Task details
Set down every entry exactly as it stands, omitting any picture.

Records shown
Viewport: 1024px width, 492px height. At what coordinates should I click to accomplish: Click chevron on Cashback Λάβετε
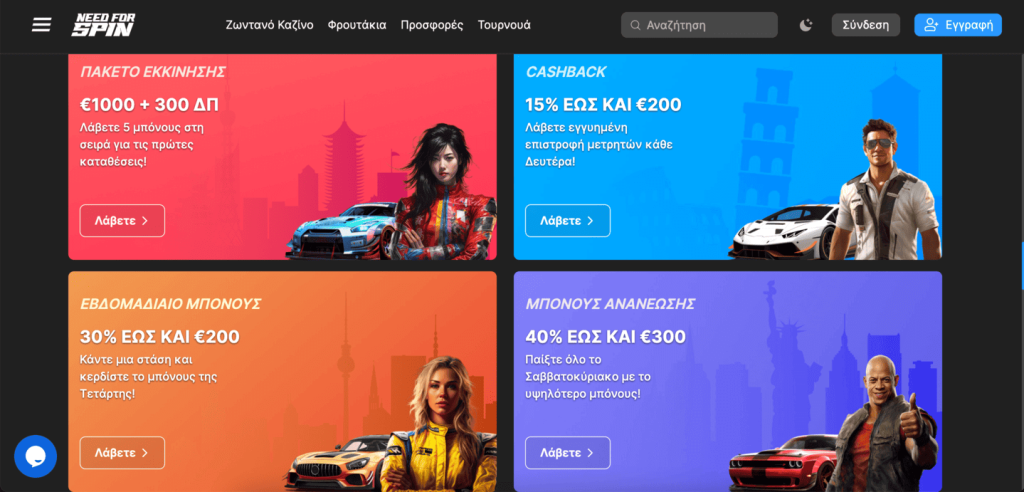pos(590,221)
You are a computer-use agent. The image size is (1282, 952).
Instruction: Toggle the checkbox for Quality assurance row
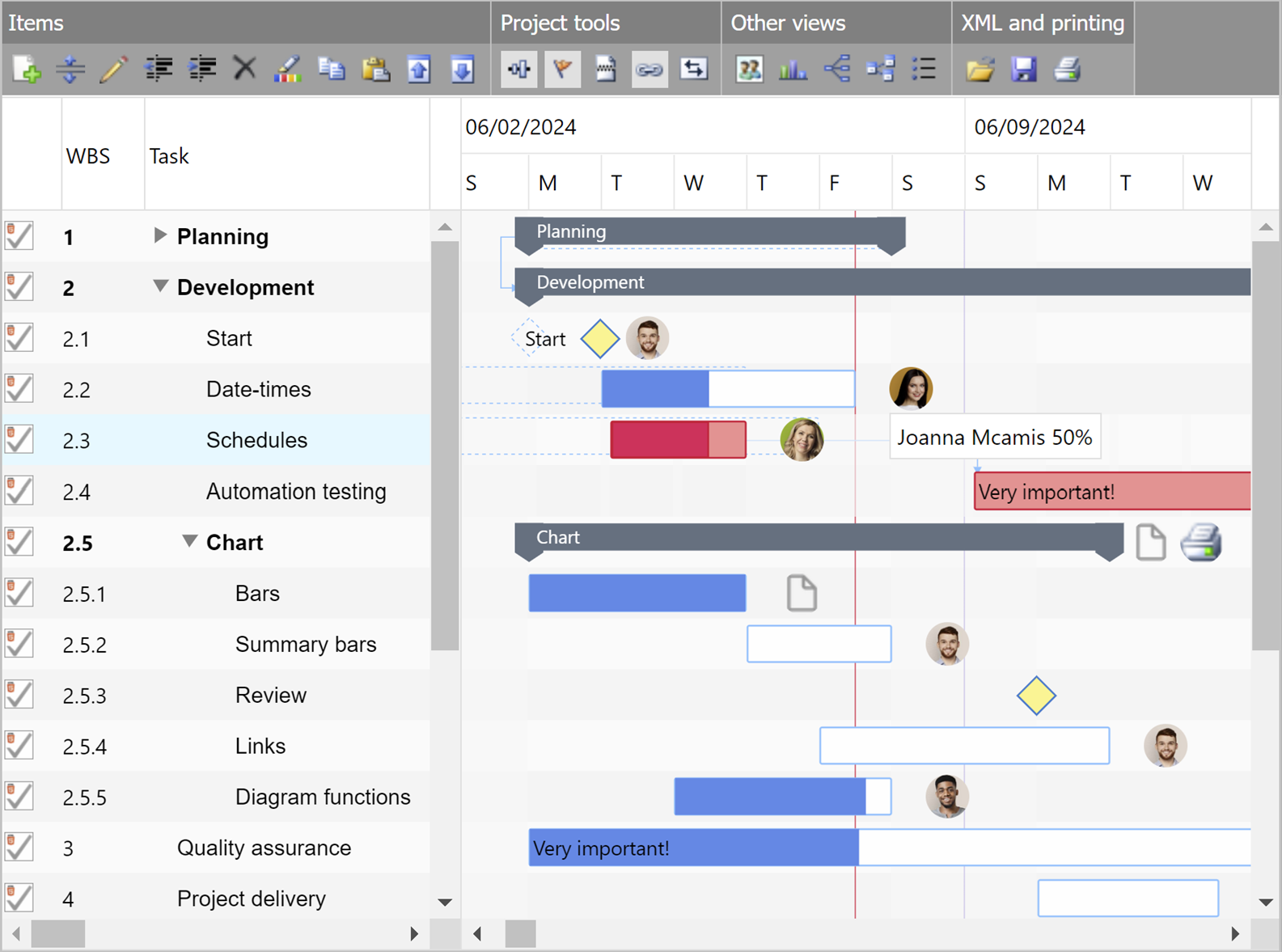click(19, 848)
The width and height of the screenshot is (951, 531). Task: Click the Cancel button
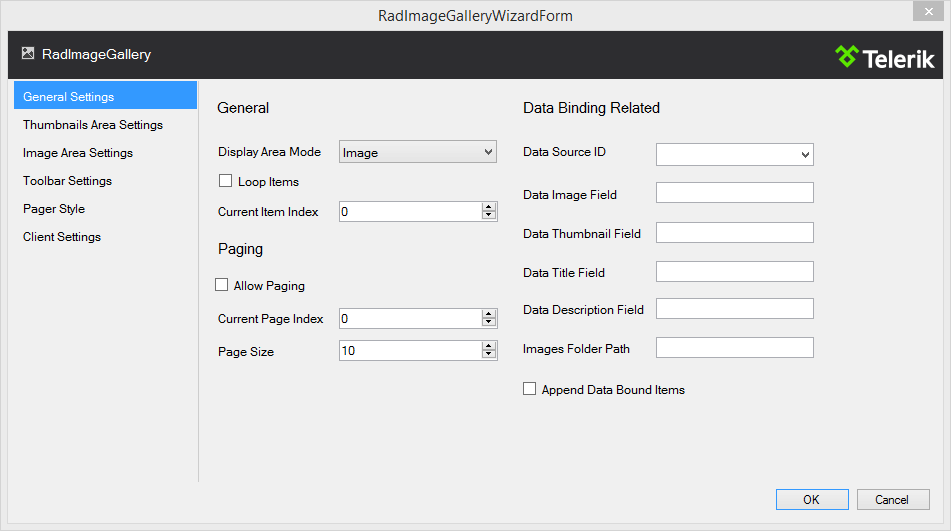pyautogui.click(x=892, y=499)
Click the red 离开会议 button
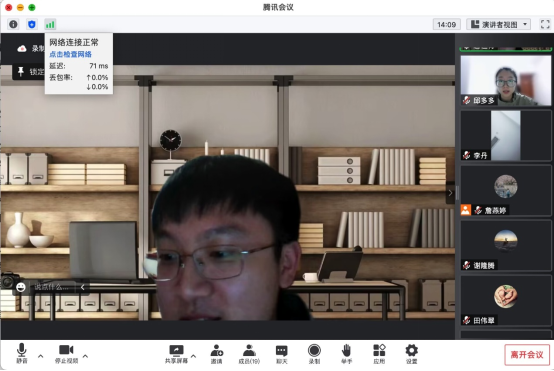Viewport: 554px width, 371px height. (527, 355)
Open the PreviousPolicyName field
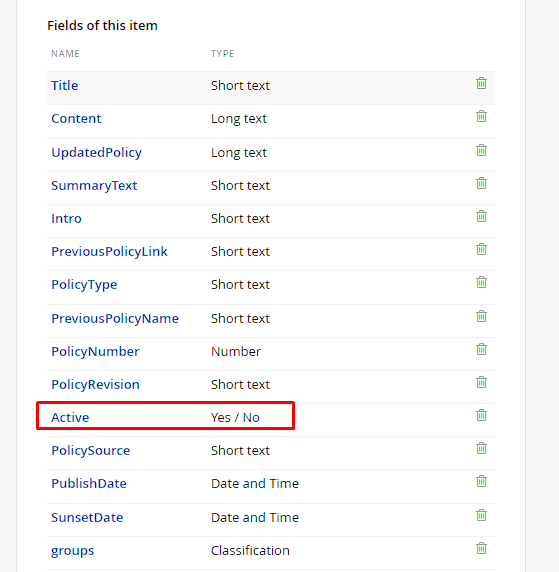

Response to this exercise
Viewport: 1024px width, 492px height. At what coordinates should I click to accomplish: Click chevron on Cashback Λάβετε
pos(590,221)
You are a computer-use agent. The image size is (1282, 952).
Instruction: Toggle the checkbox for Quality assurance row
click(19, 848)
The width and height of the screenshot is (951, 531). Task: Click the Cancel button
pyautogui.click(x=892, y=499)
Click the red 离开会议 button
Viewport: 554px width, 371px height. (527, 355)
Open the PreviousPolicyName field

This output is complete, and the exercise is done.